(TASK ITEM):
From the line containing "Task: Open the activities grid menu" through the last line of the records below, output every line exactly as it appears, but leave out the pictures.

(INPUT FOR THIS TASK):
----
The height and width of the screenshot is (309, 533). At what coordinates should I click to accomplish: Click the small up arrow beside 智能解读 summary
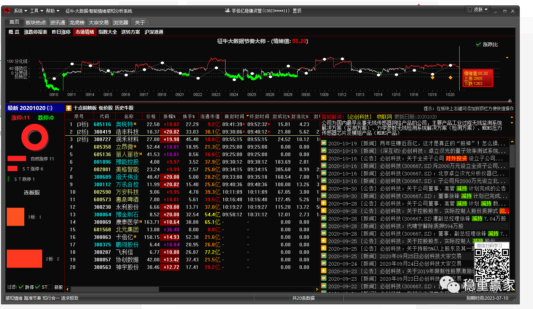click(512, 117)
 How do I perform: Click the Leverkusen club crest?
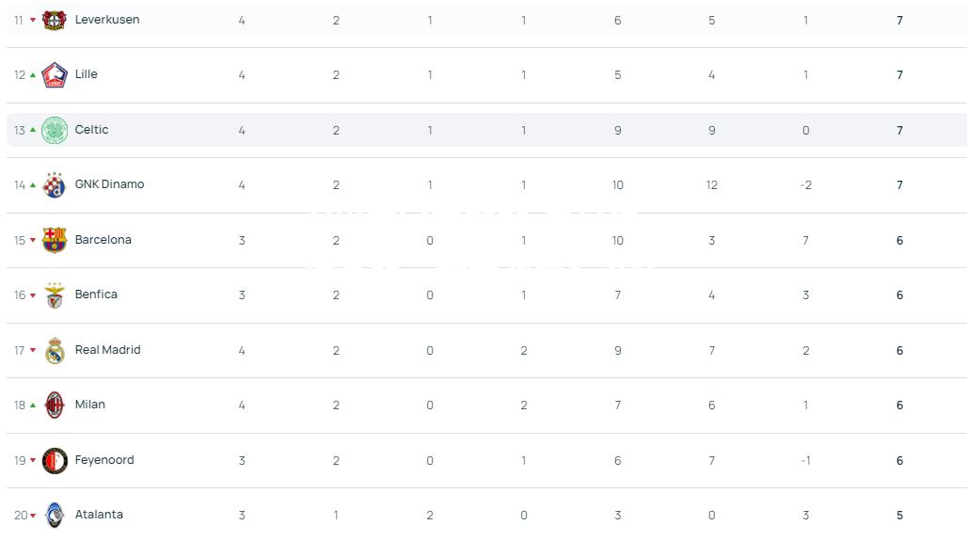(x=55, y=20)
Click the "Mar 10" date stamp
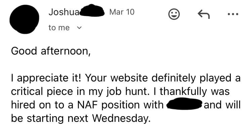 (122, 12)
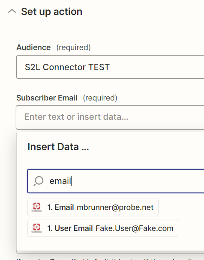Click the magnifying glass search icon

click(39, 181)

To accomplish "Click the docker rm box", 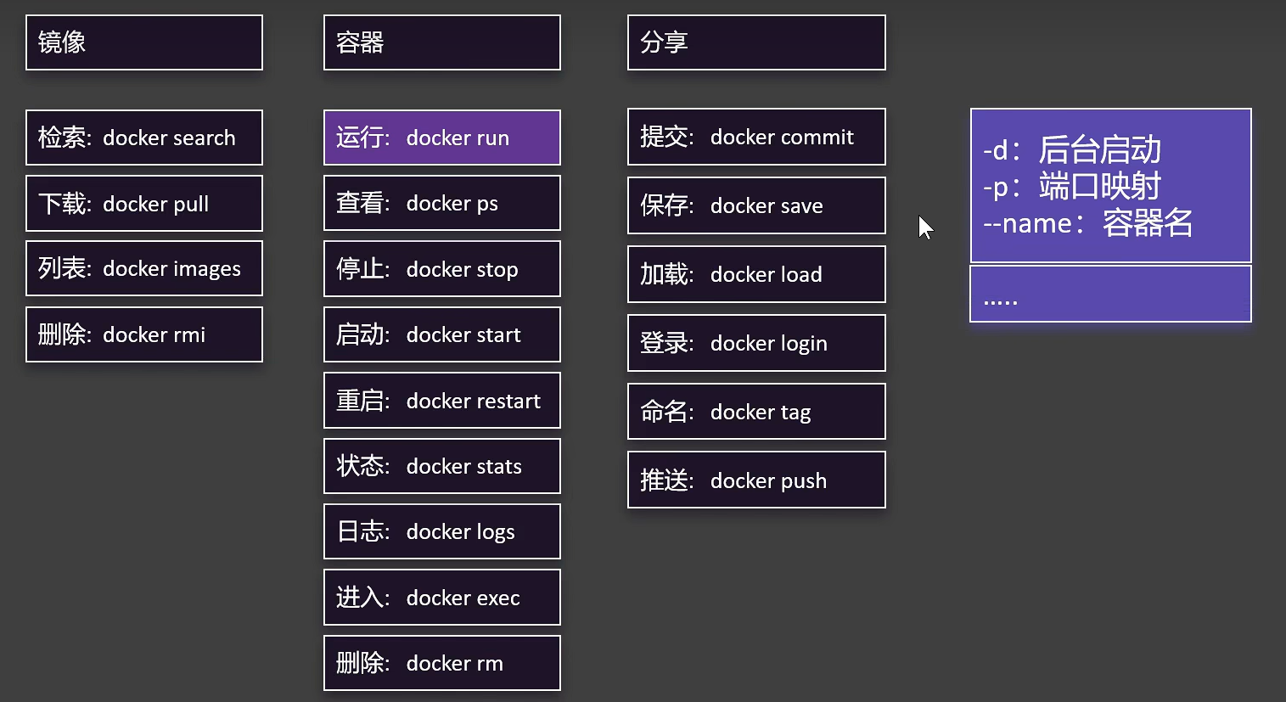I will (441, 662).
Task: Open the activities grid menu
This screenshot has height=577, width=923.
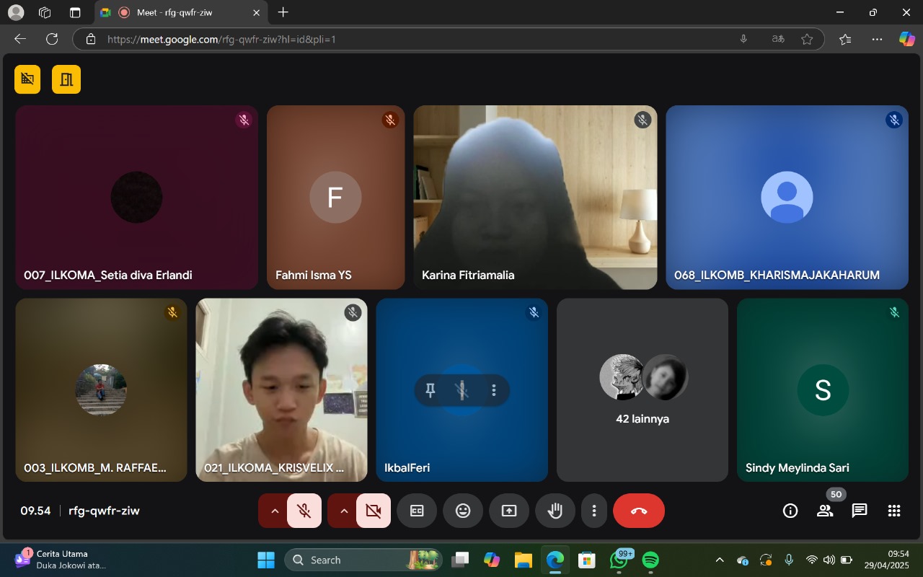Action: coord(894,511)
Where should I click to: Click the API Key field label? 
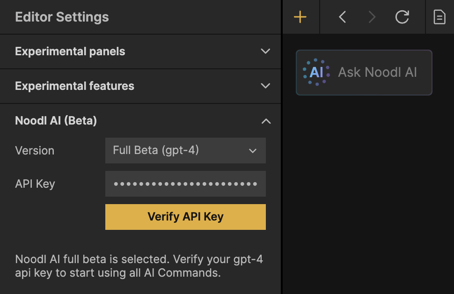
----
(EXERCISE ANSWER):
Task: Open the activities grid menu
This screenshot has height=577, width=923.
Action: coord(894,511)
Where should I click to: Click the API Key field label? 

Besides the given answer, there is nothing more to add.